Agent event firehose (Phase 82.11)
Operator UIs (and any microapp with the right capability) need real-time visibility into what agents are doing: chat lines, pause state changes, escalations to humans, batch-job results, future custom kinds. The agent event firehose is the single architectural seam that delivers them.
The wire format — AgentEventKind — is a #[non_exhaustive]
discriminated enum on nexo/notify/agent_event (admin RPC
reference).
This page documents the runtime composition that gets a frame
from a producer (transcript writer, processing handler,
escalation handler) onto every interested subscriber.
Trait
Every producer holds a single Arc<dyn AgentEventEmitter>:
#![allow(unused)] fn main() { #[async_trait] pub trait AgentEventEmitter: Send + Sync + Debug { async fn emit(&self, event: AgentEventKind); } }
Implementations are best-effort: failures log and drop. The
contract is that emit MUST NOT block the producer. Boot is free
to swap in any composition without touching emit sites.
Source: crates/core/src/agent/agent_events.rs.
Implementations
BroadcastAgentEventEmitter — live in-process
A tokio::sync::broadcast::Sender<AgentEventKind> with a 256-frame
ring buffer. Subscribers that lag past the buffer get
RecvError::Lagged(n) rather than panic — they are expected to
call nexo/admin/agent_events/list to resync.
Single-daemon installs run happily with just this. No durability, no cross-host.

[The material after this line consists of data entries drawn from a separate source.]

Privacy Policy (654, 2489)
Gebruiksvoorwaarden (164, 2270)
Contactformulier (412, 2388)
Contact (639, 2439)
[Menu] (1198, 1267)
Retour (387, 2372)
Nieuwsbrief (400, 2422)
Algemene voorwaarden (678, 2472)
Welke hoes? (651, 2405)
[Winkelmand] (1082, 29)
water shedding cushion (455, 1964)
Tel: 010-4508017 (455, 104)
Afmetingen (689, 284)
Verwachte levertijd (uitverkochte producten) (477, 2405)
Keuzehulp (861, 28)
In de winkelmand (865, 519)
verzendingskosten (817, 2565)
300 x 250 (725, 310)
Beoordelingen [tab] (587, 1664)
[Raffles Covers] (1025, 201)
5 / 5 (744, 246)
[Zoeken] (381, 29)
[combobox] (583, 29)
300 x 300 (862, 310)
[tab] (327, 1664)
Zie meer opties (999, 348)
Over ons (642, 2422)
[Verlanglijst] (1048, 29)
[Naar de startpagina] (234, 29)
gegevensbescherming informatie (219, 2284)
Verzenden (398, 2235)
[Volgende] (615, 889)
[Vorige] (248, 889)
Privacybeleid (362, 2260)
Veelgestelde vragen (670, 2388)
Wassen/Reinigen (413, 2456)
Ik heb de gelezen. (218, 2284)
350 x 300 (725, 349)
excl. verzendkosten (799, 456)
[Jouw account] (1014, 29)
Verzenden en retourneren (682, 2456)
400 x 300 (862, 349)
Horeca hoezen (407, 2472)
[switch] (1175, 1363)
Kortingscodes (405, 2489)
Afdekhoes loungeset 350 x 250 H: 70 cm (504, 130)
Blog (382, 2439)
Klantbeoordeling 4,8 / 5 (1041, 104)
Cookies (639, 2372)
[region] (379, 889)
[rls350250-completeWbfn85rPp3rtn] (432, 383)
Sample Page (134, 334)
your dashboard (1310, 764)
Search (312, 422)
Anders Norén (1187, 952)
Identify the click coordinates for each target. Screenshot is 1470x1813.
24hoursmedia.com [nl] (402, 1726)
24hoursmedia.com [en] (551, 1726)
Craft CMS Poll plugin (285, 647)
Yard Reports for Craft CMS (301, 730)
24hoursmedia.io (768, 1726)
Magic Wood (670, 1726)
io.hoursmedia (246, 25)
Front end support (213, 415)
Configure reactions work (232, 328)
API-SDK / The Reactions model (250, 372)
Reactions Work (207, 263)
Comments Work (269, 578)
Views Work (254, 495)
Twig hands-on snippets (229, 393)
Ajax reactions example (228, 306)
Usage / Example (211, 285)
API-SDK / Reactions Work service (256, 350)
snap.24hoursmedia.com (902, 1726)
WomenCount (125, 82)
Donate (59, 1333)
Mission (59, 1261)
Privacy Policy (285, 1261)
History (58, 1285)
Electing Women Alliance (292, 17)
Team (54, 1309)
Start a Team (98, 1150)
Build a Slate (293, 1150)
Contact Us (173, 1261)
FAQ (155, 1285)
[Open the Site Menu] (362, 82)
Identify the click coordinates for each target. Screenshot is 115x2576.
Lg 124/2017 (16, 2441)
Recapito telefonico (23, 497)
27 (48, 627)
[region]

SqliteAgentEventLog — durable backfill
Append-only log keyed by autoincrement id. Denormalised columns
(kind, agent_id, tenant_id, at_ms) so the common filter
axes hit indexed paths; full AgentEventKind round-trips as JSON
in payload_json so future enum variants land non-breaking.
Doubles as AgentEventEmitter so it slots into the composition
without a separate wiring path. sweep_retention(retention_days, max_rows) mirrors the admin-audit sweep so a single boot
scheduler runs both.
Read API (AgentEventLog::list_recent) supports agent_id +
kind + tenant_id + since_ms + limit filters with
parameterised SQL.
Source: crates/core/src/agent/admin_rpc/agent_events_sqlite.rs.
NatsAgentEventEmitter — multi-host bridge
Publishes serialised AgentEventKind frames to
<prefix>.<agent_id>.<kind> (default prefix
nexo.agent_events). Subscribers route per-agent
(nexo.agent_events.ana.>), per-kind
(nexo.agent_events.*.processing_state_changed), or both at the
broker.
The pure helper agent_event_subject(prefix, &event) exposes the
routing key without a live client — useful for boot-time
validation and for tests. agent_id is sanitised at emit-site
(./*/>/whitespace → _) so a malformed config can't break
wildcard subscriptions.
Failure mode is best-effort: publish errors log and drop. The broker crate's circuit breaker + disk queue protect the daemon when NATS is unreachable.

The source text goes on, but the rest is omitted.